On The Queer Birth Project


The Queer Birth Project is a five-year project with the goal of documenting and sharing the childbirth experiences of queer people in America, including LGBTQ+++ folks. The structure of this project is based on a re-envisioning of the birth project by feminist artist Judy Chicago. This work directly recognizes the significance of visibility and seeks to promote an intersectional and radically inclusive view relating to childbirth in America.

The exhibition consists of three works: a large-scale immersive fringe installation, two neon light sculptures, and a digital soundscape. Birth fringe (yellow) (2022), consists of rows of cascading yellow fringe that take up the majority of the gallery. In my practice, fringe stands in as a queered, non-curtain, soft architecture that I utilize as both a philosophy and a time-based practice. As a philosophy, fringe transforms. It takes up physical space, it sparks joy, and it asks people to slow down.

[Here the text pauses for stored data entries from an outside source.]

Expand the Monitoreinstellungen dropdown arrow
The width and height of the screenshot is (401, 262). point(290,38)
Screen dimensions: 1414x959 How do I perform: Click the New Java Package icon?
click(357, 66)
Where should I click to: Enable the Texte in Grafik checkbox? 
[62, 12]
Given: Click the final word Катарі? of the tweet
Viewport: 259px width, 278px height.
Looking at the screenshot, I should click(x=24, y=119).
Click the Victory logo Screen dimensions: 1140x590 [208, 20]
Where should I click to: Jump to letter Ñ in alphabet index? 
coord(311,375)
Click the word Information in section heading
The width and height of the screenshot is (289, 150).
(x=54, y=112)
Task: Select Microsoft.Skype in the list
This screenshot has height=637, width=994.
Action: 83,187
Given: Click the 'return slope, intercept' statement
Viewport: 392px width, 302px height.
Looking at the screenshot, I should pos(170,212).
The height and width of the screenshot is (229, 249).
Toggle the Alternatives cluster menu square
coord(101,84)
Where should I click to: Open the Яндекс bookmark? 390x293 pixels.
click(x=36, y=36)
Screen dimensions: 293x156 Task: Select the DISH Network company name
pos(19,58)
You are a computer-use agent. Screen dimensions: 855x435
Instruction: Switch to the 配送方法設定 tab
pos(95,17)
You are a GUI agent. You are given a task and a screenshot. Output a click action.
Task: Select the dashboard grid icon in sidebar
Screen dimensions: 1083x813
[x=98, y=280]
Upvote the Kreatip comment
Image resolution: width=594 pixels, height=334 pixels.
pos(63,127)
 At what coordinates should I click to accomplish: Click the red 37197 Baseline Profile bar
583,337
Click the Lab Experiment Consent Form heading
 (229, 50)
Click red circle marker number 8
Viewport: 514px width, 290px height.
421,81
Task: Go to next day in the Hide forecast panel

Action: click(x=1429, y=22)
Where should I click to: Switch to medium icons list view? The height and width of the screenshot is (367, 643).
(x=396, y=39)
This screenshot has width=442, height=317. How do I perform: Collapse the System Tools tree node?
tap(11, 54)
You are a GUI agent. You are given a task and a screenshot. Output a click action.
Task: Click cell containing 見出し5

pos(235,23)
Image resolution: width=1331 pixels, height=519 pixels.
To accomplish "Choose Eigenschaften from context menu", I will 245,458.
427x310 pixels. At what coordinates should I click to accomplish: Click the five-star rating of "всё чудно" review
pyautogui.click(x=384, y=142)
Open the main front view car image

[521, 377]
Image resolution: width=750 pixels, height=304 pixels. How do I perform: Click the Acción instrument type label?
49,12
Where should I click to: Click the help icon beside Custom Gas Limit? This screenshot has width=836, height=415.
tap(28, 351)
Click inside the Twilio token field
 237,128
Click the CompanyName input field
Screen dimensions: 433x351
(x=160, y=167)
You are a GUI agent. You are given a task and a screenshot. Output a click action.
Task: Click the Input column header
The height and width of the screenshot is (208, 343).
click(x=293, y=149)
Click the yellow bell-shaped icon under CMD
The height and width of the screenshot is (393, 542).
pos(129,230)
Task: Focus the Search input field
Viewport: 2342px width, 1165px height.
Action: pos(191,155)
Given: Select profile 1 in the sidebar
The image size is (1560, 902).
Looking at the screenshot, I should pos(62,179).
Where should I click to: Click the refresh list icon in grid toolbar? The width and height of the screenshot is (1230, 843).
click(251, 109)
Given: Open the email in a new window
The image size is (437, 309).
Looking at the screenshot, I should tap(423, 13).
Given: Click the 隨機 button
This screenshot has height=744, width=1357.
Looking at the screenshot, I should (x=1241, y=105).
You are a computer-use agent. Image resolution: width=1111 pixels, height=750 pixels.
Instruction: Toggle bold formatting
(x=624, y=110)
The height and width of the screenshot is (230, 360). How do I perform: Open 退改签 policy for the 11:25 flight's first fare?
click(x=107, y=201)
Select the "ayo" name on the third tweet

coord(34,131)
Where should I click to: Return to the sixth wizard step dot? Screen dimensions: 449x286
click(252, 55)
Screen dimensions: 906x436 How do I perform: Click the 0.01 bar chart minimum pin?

The two neon works included in this exhibition are titled Growing bodies (2022) and It is strange to take up so much space (2022). Growing bodies (2022) documents the chronology of my partner's body through her pregnancy. The outlines, originally recorded using a Sharpie marker in my studio, are illuminated through a series of rainbow-colored neon lines. My partner, a masculine-centered queer person, never planned to carry our child. However, after three years of my own infertility, she decided to try, and it worked. This piece is personal to me, and while it documents our own transition into parenthood, it also recalls the flexibility and multiple ways that queer families can be formed.

The second neon piece, It is strange to take up so much space (2022), is a handwritten excerpt collected from one survey response to the question, “How do you feel about the size and changing shape of your body during pregnancy?” Their answer prompts us to think about both the physical and physiological changes that occur with pregnancy. As queer parents, we move through spaces that are not designed for us. We develop new relationships to family, and we fight for a sense of freedom and inclusion. I really love this phrase as a proposition that asks us to question space both inside and outside of the body.

The final piece is a soundscape that fills the gallery with stories of queer birth. Using direct quotes from two questions in our ongoing research relating to the body and dysphoria. I've woven together multiple narratives into a 40-minute libretto for the voice. Singing these reflections on changing bodies and identities is meant to elicit a sense of joy, recognizing, celebrating, and creating a new space for community.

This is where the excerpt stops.